▶ [What to work on]
Find every line in the entries below that contains the word "first" and copy each of those lines.

▶ [Given data]

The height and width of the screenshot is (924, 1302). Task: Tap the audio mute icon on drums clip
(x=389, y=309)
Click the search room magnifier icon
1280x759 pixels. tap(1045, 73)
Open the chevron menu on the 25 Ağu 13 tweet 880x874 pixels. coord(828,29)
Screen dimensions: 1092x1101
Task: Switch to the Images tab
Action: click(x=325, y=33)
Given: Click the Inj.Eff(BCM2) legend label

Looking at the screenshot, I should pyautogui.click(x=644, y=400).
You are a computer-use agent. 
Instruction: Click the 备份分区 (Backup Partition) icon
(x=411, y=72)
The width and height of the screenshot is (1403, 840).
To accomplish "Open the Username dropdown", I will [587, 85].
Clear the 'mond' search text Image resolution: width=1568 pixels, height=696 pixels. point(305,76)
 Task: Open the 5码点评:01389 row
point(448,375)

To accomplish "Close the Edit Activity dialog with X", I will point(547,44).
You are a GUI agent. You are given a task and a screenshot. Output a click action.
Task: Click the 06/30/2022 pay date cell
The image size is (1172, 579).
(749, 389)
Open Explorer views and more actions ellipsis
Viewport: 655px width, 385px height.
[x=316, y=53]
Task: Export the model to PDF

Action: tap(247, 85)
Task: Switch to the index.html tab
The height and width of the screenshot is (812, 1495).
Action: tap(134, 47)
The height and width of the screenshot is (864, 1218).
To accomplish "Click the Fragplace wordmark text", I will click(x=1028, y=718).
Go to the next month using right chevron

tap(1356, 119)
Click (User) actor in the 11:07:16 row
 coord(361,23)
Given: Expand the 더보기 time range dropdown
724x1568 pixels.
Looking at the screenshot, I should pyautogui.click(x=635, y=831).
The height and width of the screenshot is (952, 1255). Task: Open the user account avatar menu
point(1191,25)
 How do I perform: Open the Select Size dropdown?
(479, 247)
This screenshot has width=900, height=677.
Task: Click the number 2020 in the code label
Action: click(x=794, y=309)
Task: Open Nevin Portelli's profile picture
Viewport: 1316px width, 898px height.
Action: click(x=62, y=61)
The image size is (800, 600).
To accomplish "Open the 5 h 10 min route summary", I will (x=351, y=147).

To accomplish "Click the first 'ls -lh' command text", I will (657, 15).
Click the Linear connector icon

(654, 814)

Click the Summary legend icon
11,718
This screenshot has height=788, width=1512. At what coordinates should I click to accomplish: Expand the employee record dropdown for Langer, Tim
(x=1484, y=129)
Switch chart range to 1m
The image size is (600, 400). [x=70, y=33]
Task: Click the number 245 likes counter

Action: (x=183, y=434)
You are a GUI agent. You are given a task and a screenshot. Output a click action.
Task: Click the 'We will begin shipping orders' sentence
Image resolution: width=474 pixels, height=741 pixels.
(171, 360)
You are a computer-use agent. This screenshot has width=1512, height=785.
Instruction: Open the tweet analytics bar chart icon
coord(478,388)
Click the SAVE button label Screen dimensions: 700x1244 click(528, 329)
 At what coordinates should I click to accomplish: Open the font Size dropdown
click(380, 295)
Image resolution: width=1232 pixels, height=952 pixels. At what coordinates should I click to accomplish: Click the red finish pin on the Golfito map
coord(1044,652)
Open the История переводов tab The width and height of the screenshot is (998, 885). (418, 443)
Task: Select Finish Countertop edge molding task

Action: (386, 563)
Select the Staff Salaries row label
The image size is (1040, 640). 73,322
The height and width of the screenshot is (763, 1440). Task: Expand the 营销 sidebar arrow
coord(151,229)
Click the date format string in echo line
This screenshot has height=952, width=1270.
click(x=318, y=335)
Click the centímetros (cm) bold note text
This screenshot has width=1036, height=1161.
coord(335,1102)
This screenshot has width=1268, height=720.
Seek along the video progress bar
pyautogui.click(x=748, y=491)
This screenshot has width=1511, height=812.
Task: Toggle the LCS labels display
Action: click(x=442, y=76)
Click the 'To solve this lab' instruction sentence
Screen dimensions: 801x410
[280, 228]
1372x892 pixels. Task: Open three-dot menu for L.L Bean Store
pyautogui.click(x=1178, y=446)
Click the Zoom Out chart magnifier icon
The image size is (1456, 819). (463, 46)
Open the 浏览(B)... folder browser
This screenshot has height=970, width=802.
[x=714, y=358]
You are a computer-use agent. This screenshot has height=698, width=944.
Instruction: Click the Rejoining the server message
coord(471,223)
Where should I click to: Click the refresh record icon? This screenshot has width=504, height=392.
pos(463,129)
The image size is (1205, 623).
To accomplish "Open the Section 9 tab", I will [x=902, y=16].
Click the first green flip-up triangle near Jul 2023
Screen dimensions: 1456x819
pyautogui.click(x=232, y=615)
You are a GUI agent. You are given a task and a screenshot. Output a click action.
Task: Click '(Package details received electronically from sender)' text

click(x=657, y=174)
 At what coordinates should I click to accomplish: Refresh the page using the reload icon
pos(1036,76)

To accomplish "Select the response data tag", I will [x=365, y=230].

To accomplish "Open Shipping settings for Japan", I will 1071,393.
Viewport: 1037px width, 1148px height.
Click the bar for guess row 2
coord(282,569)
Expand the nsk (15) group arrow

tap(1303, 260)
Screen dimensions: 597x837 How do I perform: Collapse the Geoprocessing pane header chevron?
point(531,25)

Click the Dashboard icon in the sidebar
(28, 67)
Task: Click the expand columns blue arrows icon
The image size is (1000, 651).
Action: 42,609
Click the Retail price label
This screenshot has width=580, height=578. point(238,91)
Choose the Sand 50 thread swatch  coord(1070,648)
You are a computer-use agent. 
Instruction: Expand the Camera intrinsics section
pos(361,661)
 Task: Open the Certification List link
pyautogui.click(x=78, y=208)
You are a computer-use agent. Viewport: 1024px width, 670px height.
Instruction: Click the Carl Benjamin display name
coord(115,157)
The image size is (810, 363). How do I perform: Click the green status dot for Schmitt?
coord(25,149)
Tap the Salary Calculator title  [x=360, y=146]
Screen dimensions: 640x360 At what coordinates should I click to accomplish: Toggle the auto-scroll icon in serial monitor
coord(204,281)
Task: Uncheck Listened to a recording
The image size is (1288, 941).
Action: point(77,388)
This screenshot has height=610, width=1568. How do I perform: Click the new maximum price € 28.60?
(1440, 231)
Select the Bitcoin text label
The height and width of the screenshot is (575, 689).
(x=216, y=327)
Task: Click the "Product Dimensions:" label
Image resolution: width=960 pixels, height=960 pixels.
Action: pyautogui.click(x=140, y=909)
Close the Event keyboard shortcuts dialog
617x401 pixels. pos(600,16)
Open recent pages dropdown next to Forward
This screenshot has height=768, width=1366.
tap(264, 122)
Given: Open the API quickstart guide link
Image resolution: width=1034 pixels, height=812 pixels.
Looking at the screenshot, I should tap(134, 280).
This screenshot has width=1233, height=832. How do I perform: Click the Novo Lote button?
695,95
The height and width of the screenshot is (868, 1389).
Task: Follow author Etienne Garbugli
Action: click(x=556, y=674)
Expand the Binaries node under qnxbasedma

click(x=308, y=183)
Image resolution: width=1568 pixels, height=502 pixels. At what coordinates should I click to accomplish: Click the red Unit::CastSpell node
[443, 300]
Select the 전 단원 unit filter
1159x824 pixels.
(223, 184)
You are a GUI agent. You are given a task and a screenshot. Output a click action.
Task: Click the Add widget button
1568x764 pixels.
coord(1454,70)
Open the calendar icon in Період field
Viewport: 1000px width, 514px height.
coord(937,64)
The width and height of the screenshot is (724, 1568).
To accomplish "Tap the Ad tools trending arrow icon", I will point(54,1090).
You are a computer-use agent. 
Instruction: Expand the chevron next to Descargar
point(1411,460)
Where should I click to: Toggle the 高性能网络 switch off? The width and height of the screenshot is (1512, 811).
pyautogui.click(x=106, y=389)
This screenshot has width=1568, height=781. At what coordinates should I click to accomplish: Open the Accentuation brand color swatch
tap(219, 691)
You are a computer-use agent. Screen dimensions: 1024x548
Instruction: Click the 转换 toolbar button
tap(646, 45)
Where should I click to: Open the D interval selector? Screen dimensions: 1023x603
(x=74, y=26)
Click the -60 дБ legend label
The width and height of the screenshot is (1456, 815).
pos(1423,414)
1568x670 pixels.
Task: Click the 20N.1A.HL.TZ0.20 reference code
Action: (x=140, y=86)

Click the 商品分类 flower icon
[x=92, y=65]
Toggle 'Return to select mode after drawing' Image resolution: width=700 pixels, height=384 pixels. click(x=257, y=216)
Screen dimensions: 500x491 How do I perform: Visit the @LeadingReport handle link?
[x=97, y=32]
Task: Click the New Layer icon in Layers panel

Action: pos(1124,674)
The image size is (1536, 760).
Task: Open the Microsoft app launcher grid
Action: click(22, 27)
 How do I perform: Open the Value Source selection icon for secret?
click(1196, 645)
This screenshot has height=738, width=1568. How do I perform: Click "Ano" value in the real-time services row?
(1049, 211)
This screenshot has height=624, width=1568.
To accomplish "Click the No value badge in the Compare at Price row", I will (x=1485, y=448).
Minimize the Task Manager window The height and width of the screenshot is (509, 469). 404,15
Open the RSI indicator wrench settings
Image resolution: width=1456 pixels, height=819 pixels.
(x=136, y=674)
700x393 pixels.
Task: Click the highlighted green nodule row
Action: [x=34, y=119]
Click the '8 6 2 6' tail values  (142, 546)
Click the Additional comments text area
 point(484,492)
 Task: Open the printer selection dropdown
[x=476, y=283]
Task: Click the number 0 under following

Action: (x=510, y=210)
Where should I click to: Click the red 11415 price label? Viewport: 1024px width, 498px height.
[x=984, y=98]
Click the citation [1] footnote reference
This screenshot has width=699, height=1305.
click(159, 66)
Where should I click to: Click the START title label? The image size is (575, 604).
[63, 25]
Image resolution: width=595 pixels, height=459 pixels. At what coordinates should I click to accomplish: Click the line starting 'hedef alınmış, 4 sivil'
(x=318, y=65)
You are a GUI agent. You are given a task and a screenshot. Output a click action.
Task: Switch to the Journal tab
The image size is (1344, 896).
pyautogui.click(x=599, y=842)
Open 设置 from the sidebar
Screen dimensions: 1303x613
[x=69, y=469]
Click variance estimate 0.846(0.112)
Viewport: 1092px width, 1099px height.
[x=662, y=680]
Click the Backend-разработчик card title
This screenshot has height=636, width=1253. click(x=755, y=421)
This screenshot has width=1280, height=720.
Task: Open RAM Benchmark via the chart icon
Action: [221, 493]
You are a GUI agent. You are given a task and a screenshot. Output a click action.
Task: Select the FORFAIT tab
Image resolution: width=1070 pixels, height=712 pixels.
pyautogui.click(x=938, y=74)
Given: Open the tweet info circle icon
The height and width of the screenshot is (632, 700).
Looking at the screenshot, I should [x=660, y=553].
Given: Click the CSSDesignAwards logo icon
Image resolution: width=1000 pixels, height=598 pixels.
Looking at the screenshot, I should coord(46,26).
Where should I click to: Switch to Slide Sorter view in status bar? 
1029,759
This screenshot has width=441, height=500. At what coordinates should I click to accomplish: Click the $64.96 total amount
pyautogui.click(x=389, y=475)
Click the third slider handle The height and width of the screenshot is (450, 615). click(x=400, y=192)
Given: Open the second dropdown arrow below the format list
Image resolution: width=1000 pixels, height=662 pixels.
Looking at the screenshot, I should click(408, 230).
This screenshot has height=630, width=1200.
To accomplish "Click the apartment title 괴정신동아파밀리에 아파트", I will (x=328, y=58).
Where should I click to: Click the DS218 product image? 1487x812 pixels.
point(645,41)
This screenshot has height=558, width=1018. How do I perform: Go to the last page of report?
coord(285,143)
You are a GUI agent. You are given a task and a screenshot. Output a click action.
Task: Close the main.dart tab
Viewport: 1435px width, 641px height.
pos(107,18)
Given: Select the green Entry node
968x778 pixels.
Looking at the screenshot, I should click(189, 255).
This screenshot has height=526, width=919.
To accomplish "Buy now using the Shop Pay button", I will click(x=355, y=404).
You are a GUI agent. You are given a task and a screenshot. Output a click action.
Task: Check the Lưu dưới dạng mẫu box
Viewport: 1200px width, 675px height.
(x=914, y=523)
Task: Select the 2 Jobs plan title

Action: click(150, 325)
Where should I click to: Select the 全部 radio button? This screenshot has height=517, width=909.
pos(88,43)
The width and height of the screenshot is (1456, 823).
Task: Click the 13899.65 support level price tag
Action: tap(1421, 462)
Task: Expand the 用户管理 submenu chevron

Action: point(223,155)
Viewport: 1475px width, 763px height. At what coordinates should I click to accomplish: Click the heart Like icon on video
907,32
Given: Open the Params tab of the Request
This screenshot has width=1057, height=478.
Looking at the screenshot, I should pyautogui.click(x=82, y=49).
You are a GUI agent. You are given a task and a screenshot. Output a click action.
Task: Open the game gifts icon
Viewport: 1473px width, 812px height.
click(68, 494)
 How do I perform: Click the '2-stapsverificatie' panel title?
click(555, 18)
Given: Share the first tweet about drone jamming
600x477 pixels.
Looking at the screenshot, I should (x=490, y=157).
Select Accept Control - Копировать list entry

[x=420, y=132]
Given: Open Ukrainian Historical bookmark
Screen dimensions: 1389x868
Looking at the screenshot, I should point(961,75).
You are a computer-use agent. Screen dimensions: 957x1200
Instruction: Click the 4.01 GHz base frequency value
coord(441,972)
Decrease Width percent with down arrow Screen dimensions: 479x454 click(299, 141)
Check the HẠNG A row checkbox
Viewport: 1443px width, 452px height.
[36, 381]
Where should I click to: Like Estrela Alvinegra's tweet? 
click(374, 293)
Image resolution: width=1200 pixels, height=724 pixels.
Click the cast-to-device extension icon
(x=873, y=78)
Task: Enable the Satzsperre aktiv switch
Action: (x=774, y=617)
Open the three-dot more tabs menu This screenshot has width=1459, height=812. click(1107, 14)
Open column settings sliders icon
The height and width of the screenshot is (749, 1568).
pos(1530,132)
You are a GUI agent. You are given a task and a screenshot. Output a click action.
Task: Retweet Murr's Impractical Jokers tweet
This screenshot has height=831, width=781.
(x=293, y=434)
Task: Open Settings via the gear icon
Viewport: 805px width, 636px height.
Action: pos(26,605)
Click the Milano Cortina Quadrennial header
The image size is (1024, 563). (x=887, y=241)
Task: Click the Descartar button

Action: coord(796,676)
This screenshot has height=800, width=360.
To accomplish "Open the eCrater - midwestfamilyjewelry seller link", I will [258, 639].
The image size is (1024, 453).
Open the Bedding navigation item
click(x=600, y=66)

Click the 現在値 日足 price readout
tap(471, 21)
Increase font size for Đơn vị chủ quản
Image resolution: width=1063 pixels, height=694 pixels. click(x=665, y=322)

▶ [Result]
To accomplish "Click the first 'ls -lh' command text", I will (657, 15).
Click the first green flip-up triangle near Jul 2023
Given: Share the first tweet about drone jamming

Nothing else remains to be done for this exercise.